Security Zero day Java exploit being used in the wild

[jggimi]

This effects all versions of Oracle Java (JRE 1.7 Update 10 and earlier), including both the JRE and JRE browser plugins.

From US DHS CERT:

Quote:

This vulnerability is being attacked in the wild, and is reported to be incorporated into exploit kits. Exploit code for this vulnerability is also publicly available.

Impact

By convincing a user to visit a specially crafted HTML document, a remote attacker may be able to execute arbitrary code on a vulnerable system.

Solution

We are currently unaware of a practical solution to this problem. Please consider the following workarounds:


Disable Java in web browsers

Starting with Java 7 Update 10, it is possible to disable Java content in web browsers through the Java control panel applet. Please see the Java documentation for more details.

[Carpetsmoker]

To quote a certain bowl of petunias:
"Oh no, not again".

[Ninguem]

Why is it called "In the wild"?

Are there a bunch of crazed woodland creatures passing away their time hacking and not hibernating?

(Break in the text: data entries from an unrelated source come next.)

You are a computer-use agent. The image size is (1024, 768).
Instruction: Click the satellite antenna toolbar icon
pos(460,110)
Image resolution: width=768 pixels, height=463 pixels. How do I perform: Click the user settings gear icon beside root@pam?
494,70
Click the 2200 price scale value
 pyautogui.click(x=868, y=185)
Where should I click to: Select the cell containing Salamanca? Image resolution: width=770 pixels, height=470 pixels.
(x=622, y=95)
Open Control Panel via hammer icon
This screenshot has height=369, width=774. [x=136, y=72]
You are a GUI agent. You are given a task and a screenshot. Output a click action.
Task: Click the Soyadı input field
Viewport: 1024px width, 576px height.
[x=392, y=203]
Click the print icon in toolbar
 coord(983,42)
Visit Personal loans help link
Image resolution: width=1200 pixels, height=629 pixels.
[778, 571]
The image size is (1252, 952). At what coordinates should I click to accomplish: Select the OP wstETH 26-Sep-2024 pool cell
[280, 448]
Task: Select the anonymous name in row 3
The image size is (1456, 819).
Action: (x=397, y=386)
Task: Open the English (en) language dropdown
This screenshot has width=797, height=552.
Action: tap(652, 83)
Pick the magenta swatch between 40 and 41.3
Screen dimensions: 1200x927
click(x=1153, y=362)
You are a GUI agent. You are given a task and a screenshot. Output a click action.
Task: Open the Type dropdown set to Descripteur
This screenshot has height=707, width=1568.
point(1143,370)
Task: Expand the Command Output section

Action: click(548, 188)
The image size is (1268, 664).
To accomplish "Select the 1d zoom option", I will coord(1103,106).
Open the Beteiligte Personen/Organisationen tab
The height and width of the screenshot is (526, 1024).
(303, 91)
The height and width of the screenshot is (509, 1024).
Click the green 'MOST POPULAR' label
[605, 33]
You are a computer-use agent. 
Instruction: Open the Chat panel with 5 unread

Serious side: Java has been and is known for running on most architectures and being able to affect them. An exploit on a SPARC64 machine can be used to control i386 clients. Did the particular developer of the code in question test it for vulnerabilities?
Sometimes there should be more people like deRaadt when it comes to code.

[jggimi]

Oracle issued an emergency update over the weekend (JRE 7 Update 11) which some reports have called insufficient. Here's an in-depth article.

[J65nko]

From another site : http://www.networkworld.com/communit...ke-2-years-fix

Quote:

Oracle releases emergency Java patch; experts warn flaws may take 2 years to fix

Oracle released an emergency patch for Java, but security experts warn the patch doesn't fix all critical vulnerabilities. Not counting future Java exploits, the current Java bugs may take '2 years' to fully fix. In fact, US-CERT advises, "Unless it is absolutely necessary to run Java in web browsers, disable it, even after updating to 7u11."

[jggimi]

To be clear, the security flaw affects JRE as well as the JRE plugin; the press is focused on the plugin but if I understand the problem there is still a risk with JRE (non-plugin) if it is used as a Client in a Client/Server HTML application.

[J65nko]

According to Another Java zero-day vulnerability apparently available the problems with Java are still not over ....

[Ninguem]

The problem with Java is so apparent that one of my friends who is not into computers/OSes/architectures as I am had mentioned it.